Have you looked on CPAN for log parsers? I searched with 'log parse' and it yielded over 200 hits. Some (probably many) won't be relevant - some may be. It depends, in part, on which web server you are using.
Am I reading this right? Your line 10 that gives you the error is
open FILE, "$file" or die "Unable to open files";
And the $file you are trying to read, according to line 6,
#files = grep(/\.*$/,readdir(DIR));
is a file that ends with zero or more dot. Is this what you really wanted? This basically matches every file in the directory, including "." and "..". Maybe you don't have enough permission to open the parent directory for reading?
EDIT: if you only want to read all files (including hidden ones), you might want to use something like the following:
opendir(DIR, ".");
#files = readdir(DIR);
closedir(DIR);
foreach $file (#files) {
if ($file ne "." and $file ne "..") {
open FILE, "$file" or die "cannot open $file\n";
# do stuff with FILE
}
}
Note that this doesn't take care of sub directories.
I know I am way late to this discussion (ran across it while searching for grep related posts) but I am going to answer anyway:
It isn't specified clearly if these are web server logs (Apache, IIS, W3SVC, etc.) but the best tool for mining those for data is the LogParser tool from Microsoft. See logparser.com for more info.
LogParser will allow you to write SQL-like statements against the log files. It is very flexible and very fast.
Use perl from the command line, like a better grep
perl -wnl -e '/12.211.23.200/ and print;' *.log > output.txt
the benefit here is that you can chain logic far easier
perl -wnl -e '(/12.211.23.20[1-11]/ or /denied/i ) and print;' *.log
if you are feeling wacky you can also use more advanced command line options to feed perl one liner result into other perl one liners.

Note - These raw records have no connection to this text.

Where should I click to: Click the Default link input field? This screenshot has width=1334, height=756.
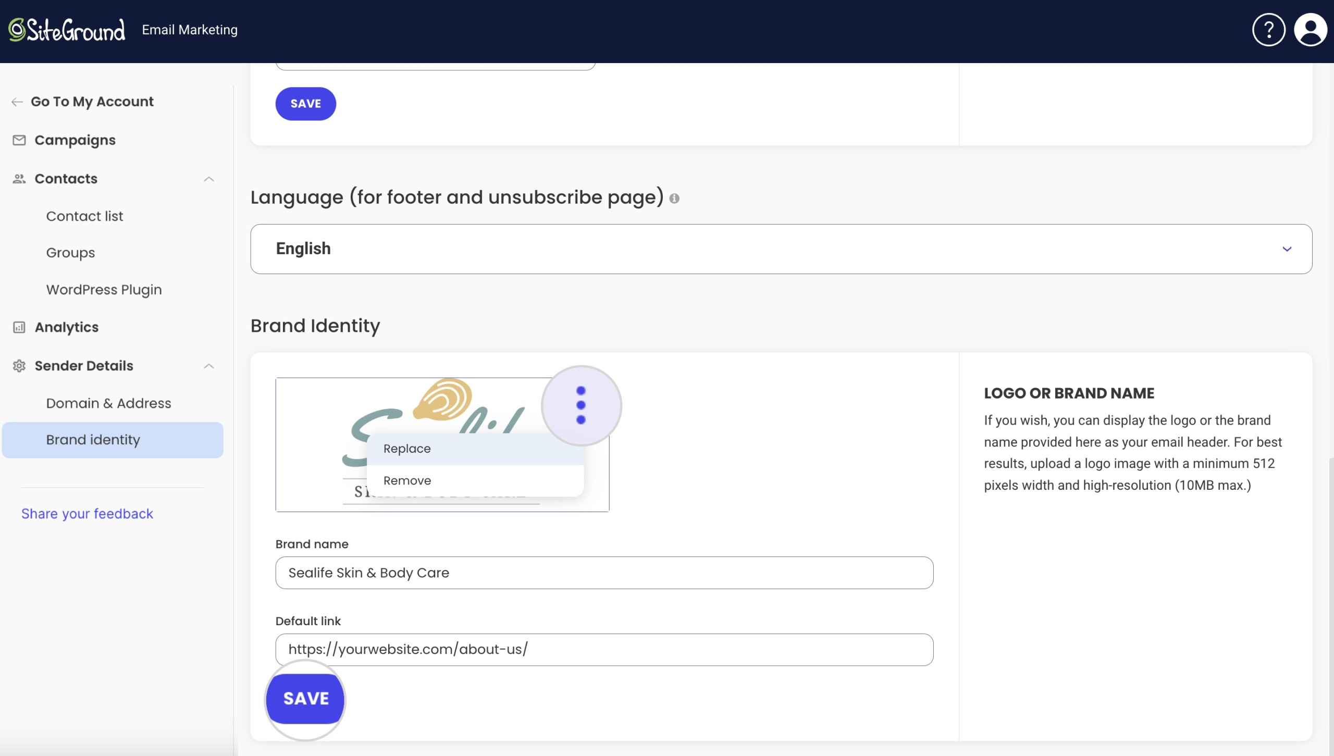coord(604,649)
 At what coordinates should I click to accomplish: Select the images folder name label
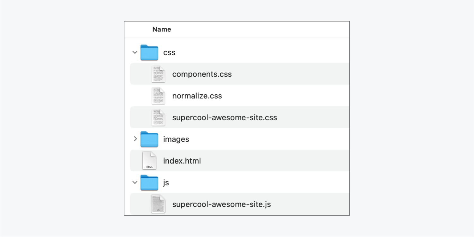176,139
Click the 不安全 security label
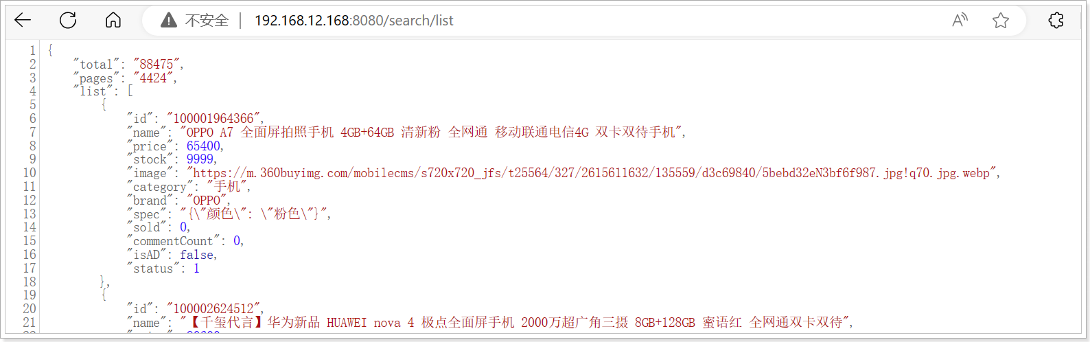Image resolution: width=1090 pixels, height=342 pixels. click(207, 21)
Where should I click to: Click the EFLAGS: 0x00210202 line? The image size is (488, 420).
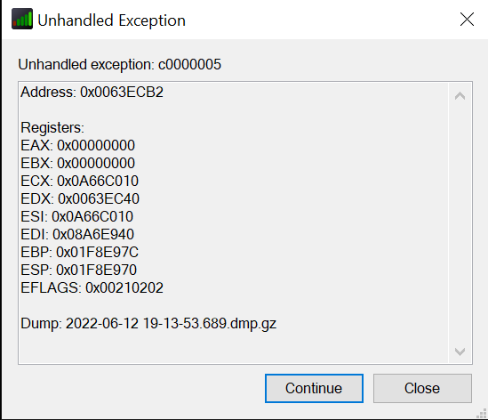pos(92,287)
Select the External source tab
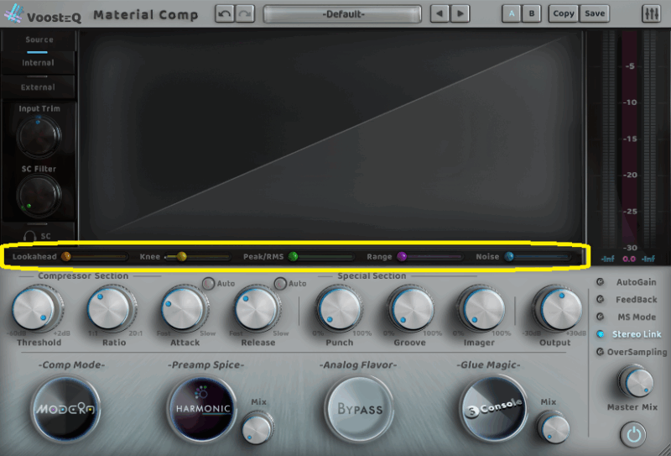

You really need to read "Minimal Perl: For UNIX and Linux People", awesome book on this very sort of thing.
First, use grep.
But if you don't want to, here are two small improvements you can make that I haven't seen mentioned yet:
1) Change:
#files = grep(/\.*$/,readdir(DIR));
to
#files = grep({ !-d "$dir/$_" } readdir(DIR));
This way you will exclude not just "." and ".." but also any other subdirectories that may exist in the server log directory (which the open downstream would otherwise choke on).
2) Change:
print if /12.211.23.200/;
to
print if /12\.211\.23\.200/;
"." is a regex wildcard meaning "any character". Changing it to "\." will reduce the number of false positives (unlikely to change your results in practice but it's more correct anyway).